Relatos dominicales
Miguel Valera
Cuando su amiga Sandra le dijo en “El Cafesín”, un pequeño restaurante dentro de la Universidad Nacional Autónoma de México, que era momento de terminar con Karim, porque se podría convertir en una pesadilla, Susana sonrió y dijo que no era para tanto. “No wey, no exageres; es loco, pero entiende las cosas y sabe de límites”. “No”, insistió Sandra. “El lenguaje crea la realidad”, le soltó. “Y mira todas las frases que usa para ti. Lo he escuchado y de ahí podríamos sacar un catálogo del perfecto machista”.
“Calladita te ves más bonita”, “Las mujeres no saben manejar”, “¡Esas son cosas de hombres!”, “Aquí se hace lo que diga yo”, “Con ese carácter, nadie te va a aguantar”, “¿Por qué no me contestas el celular?”, “Yo te voy a cuidar”, “Si me dejas, me mato”, “Eres mía, de nadie más. Si no estás conmigo, no estás con nadie”. Al recordar todas estas frases, añadió Sandra, se me enchina la piel y me da mucho coraje, amiga, que no te des cuenta.
Sigues exagerando, añadió Susana. Yo sé lo que hago, le tengo tomada la medida a Karim y ya no hablemos más de esto, regresemos a clases, concluyó. Esa tarde, el joven estudiante de arquitectura pasó por ella al campus universitario y la llevó a cenar a La Vie en Rosa, en la avenida Álvaro Obregón. “Quiero consentirte”, “te mereces lo mejor”, le decía, mientras le pedía la ensalada de la casa, una mezcla de arúgula y espinaca, con jamón serrano, higos y pistaches.

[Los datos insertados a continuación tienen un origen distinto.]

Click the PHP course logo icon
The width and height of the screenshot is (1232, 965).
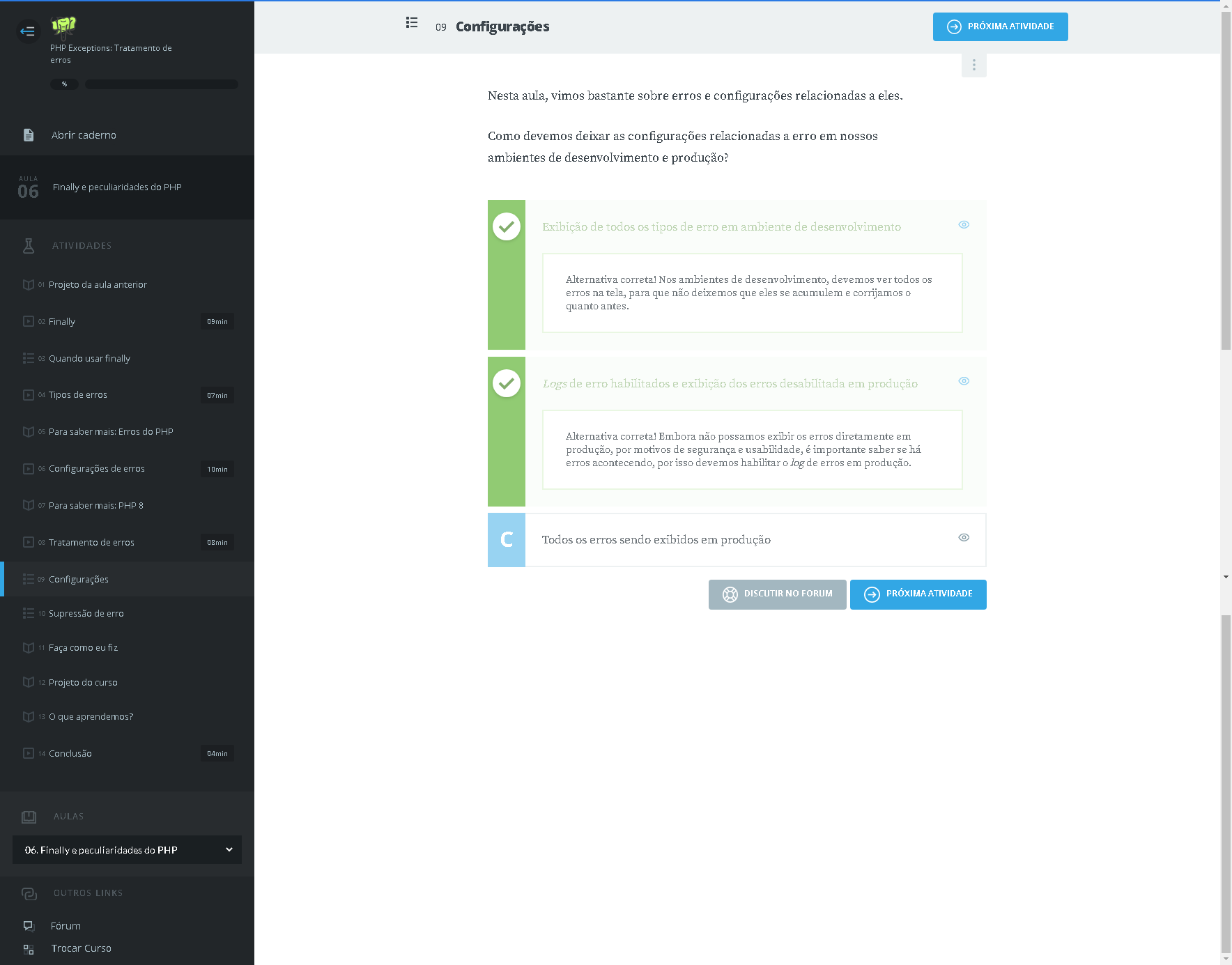pyautogui.click(x=63, y=26)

A ella no le gustaba el jamón serrano, pero para no contradecirle aceptaba sus recomendaciones. Él pedía Escargots de Bourgogne, que no eran otra cosa que los tradicionales caracoles de la comida francesa, que ahí servían horneados en su concha, con mantequilla de perejil y ajo. “Si quieres otra cosa, me dices”, añadía, pero siempre elegía los platillos, las bebidas y los postres, cerrando con comentarios de que “allá en tu pueblo no creo que conozcan esto”.
Cansada, agobiada por la prisión de oro que Karim le estaba construyendo, un buen día Susana le dijo que ya no quería seguir con él. Ese día ardió Troya. Primero la abrazó con fuerza, al borde de la asfixia, luego le gritó que seguramente ya se andaba revolcando con alguien, que era una puta, una cualquiera. Más tarde, no dejaba de llamarle, de rogarle en mensajes. En los siguientes días pasó a las flores, al envío de regalos y a aparecerse borracho en su departamento, con aires amenazantes.

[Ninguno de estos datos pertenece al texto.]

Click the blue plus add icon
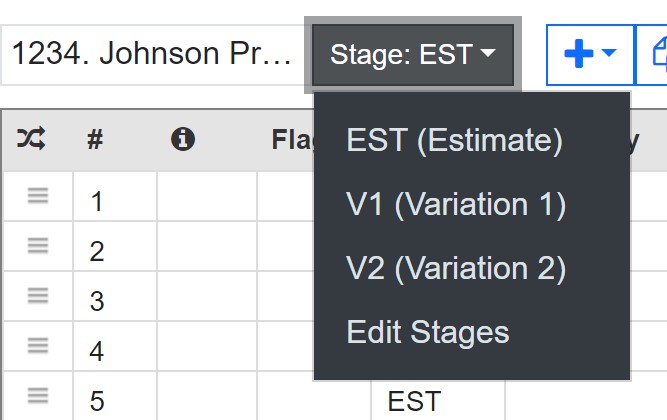 coord(579,54)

Ella buscó otro apartamento, cambió sus rutas de traslado, los lugares de comida y paseo que acostumbraba, pensando en que el tiempo regresarías las aguas a su cauce. Pasaron los días, conoció a otro chico, estudiante de Sociología como ella y empezó a salir con él. Una tarde, luego de caminar por la Alameda y al esperar el metro en Bellas Artes, Karim se acercó violentamente a ella, la arrojó a las vías del tren y él se tiró enseguida, ante la mirada atónita de los presentes. El novio quedó en shock, perplejo, sin saber qué hacer. Abajo, en las vías del tren, los cuerpos destrozados de Susana y Karim.
Cuando la enterramos en el panteón de Santa Lucía, me dijo Sandra, todos sus compañeros lloramos, pero ya nada se podía hacer. Lloramos por ella, por este fatal desenlace, pero lloramos también por nosotros, porque no nos atrevimos a insistirle que detrás de ese amor romántico le acechaba la muerte. “Las palabras crean realidades, son espejo del comportamiento humano y tenemos que saberlas leer a tiempo”, me dijo esa tarde de cielo gris que reflejaba el color de nuestro espíritu. Quise llorar, pero no pude, porque de alguna manera llevo tatuada en mi memoria esa frase de una canción de mi infancia, “dicen que los hombres no deben llorar”.